◆ **Textauszug**
========================================

Kirchen haben die Berufung, ein Ort des barmherzigen Mitgefühls zu sein für Menschen, die Jesus nachfolgen möchten. Mit anderen Worten: Kirchen sind Räume der Gnade. Der kürzlich verstorbene Pastor und Theologe Tim Keller sagt: «Wir alle sind geliebter, als wir je glauben können. Wir alle sind kaputter, als wir je denken können.“ Wir alle brauchen ein Mass an Gnade, das unserem Leben entspricht, damit wir als Christen aufblühen.
Wir blühen auf, wenn wir verändert werden, heil werden, uns bewähren und dienen können. Damit diese Dinge beginnen, in unseren Leben stattzufinden, ist es entscheidend, dass wir lernen, in einer neuen Weise zu denken. Erst dann werden wir verändert und sind überhaupt in die Lage, beurteilen zu können, ob unser Lebensentwurf Gottes Wille ist – ob er gut ist, ob Gott Freude daran hat und ob er vollkommen ist (frei nach Römer 12:2).
Ich präsentiere in einer Serie von drei Artikeln den 3AB Weg für Kirchen, Pastoren, Seelsorger und Christen. Der 3AB Weg kann in der Beurteilung von sexualethischen Situationen helfen. Wie können wir unsere Kirche als Raum der Gnade gestalten, wenn zum Beispiel ein Mann in den Gottesdienst kommt, der polyamourös lebt? Was passiert, wenn eine Frau anklopft, die unverheiratet mit ihrem Partner zusammenlebt? Was geschieht, wenn ein verheiratetes homosexuelles Paar gemeinsam in die Kirche kommt und Kinder mitbringt? Was läuft, wenn ein Mann kommt, der sexuell sehr freizügig lebt?
Wenn ich diese Beispiele ‘einfach so’ aneinanderreihe, ist das für manche meiner Leser vermutlich bereits ein Affront. Progressiv-liberale Leser denken vielleicht: Eine treue homosexuelle Beziehung in den ‘gleichen Topf’ werfen mit einem sexuell freizügig lebenden Mann – das geht nicht!
Nun, ich lege in diesen Artikeln meine Karten mehrmals auf den Tisch. Hier tue ich das gleich zum ersten Mal: Ich schreibe über diese Fragestellungen aus Sicht des historischen Christentums. Das Christentum hat historisch nicht alles richtig gemacht, aber an manchen Punkten aus meiner Sicht schon. Wenn meine progressiv-liberalen Leser sehen möchten, wie der Raum der Gnade gestaltet werden kann aus Sicht von jemand wie ich, dann sind diese Artikel für euch eine lohnende Lektüre.

========================================

◆ **Vorliegende Daten**
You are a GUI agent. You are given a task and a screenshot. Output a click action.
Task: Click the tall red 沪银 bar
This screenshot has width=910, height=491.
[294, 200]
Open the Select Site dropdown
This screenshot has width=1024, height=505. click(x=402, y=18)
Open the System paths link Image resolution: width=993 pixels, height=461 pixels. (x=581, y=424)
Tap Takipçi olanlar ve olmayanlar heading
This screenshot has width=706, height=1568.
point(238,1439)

========================================

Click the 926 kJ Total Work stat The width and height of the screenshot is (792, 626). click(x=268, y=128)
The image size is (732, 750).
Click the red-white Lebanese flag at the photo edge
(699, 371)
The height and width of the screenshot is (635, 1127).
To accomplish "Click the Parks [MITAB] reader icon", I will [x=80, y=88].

========================================

◆ **Aufgaben zum Bearbeiten**
1. Für wen wird der 3AB Weg laut dem Textauszug über Kirchen als Räume der Gnade präsentiert?
2. Schreibe den Textauszug über Kirchen als Räume der Gnade weiter, ab dem Punkt, an dem er aufhört.

◆ **Antworten je Aufgabe**
1. Für Kirchen, Pastoren, Seelsorger und Christen.

2.
Menschen in Situationen, wie ich sie skizziert habe, sind oft an Jesus Christus interessiert, aber das Umdenken, dass für ihr Aufblühen nötig ist, hat vielleicht noch nicht stattgefunden. Vielleicht lehnen sie biblische Werte sogar bewusst ab — oder wenigstens das, was sie denken, sind biblische Werte. Natürlich ist keine Situation wie die andere und jede ist letztlich ein Einzelfall. Darum ist Vorsicht geboten, wenn ich hier von solchen allgemein formulierten Konstellationen rede. Trotzdem hilft es, sich solche Lebensentwürfe vor Augen zu nehmen und zu fragen: Wie soll die Ortskirche die Gemeinschaft gestalten, damit sie für diese Menschen ein Raum der Gnade wird?
Ich schlage vor, dass Gemeinden und Interessierte in solchen Situationen miteinander den 3AB Weg gehen. Dieser Weg ist eine Art, wie eine Lokalkirche sich selbst als Raum der Gnade gestalten kann. Ich stelle den 3AB Weg im dritten Artikel ausführlich vor. Damit der Weg verständlich wird, starte ich in Artikel 1 mit der Analyse einer konkreten Glaubensgemeinschaft zur Zeit des Neuen Testaments (mit der Gemeinde in Korinth). Im Artikel 2 leite ich daraus 9 Thesen ab. Dieser zweite Artikel ist etwas länger und enthält viel Substanz . Im Artikel 3 stelle ich dann den 3AB Weg genauer vor. Meine Artikel beantworten nicht alle Fragen, aber ich hoffe, dass eine weiterführende Diskussion einige davon beantworten werden.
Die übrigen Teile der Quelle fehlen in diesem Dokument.